Erik Norland, Senior Economist, CME Group
Blu Putnam, Chief Economist and Managing Director,
Strategic Intelligence & Analytics, CME Group
There is a deep sense of pessimism that pervades Europe. The European Central Bank (ECB) move to enter into a large asset purchase plan (i.e., quantitative easing or QE) reflects the general sense that fighting deflation and stagnation is priority number one. Some of the pessimism is no doubt warranted, yet our perspective is that it may be overstated, and that the 2015 economic outlook was mildly positive before the ECB move and now, perhaps, even a little more so.
One of the less appreciated influences on the economies of the Euro-Zone in 2014 was the unintended consequences of the bank stress tests, whose results were announced by the European Central Bank (ECB) in October 2014. Those stress tests led to a major focus on the banking sector in 2013 and 2014 on cleaning up balance sheets and improving capital ratios. The result was a credit crunch, a poorly functioning financial system, and no economic growth – at least on average in the region. With the stress tests in the rear-view mirror, 2015 should look better for the credit system, especially since the European Central Bank (ECB) seems committed to its version of asset purchases (i.e., quantitative easing).
We are not overly optimistic that the ECB’s large-scale asset purchase program will provide much directly help for Euro-Zone economies. The ECB’s program will, however, remove some worries about credit spreads in the sovereign bond market and may also help keep the euro relatively weak, aiding in the battle against deflation.
And, while Greek politics can be unsettling, we would caution against worrying too much about a Greek exit from the euro. Political rhetoric aside, we would put the probabilities of the Greek’s leaving the euro at around 10% or lower. If the Greeks do choose to leave, the euro may rally, while the Greek economy experiences hyperinflation in new-drachma terms. . And yes, the ECB and other Greek creditors will be hit hard The ECB, at least, will be able to absorb the impact. If the Greeks stay in the euro, then they will need some more financial assistance, but the economy has already made the bulk of the long-term adjustments it needs to achieve a modest amount of stability.
Economic drag from banking system stress tests
The extent of the banking system’s balance sheet clean-up and capital ratio improvement can be seen by reflection in the balance sheet of the ECB. While the Fed and the Bank of Japan were expanding their balance sheets in 2013 and 2014, the ECB saw a major contraction. This occurred because the ECB had mainly utilized emergency liquidity loans to the banking system as its form of support in the years after the 2008 financial crisis and during the sovereign debt crisis. The ECB had promised a tough test this time around, and no bank wanted to be the one that failed.

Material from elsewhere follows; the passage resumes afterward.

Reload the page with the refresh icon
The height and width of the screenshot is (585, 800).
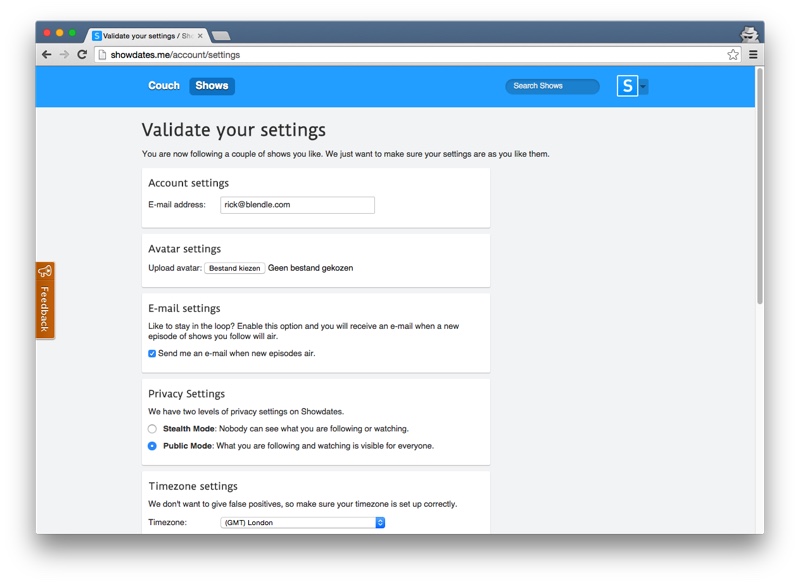click(82, 55)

Banks looking to pass the stress tests with flying colors were quick to appreciate that the line on their balance sheet marked “emergency liquidity loan” did not look good and needed to be repaid. And, repay them they did – instead of making new loans or extending credit to support economic growth.
The stress test period is now in the past. All the major banks passed, although some needed to raise some additional capital. More importantly, for 2015, the credit system will no longer be focused on balance sheet clean-up and can resume a more traditional approach to risk-based lending activities. We do not want to overplay this point. Yet, removing a big obstacle from the past can set the stage for incremental improvement. Improving credit markets may allow for real GDP growth to move modestly into positive territory, say the 1.0% to 1.5% range, with or without further help from possible ECB asset-backed securities or bond-buying programs.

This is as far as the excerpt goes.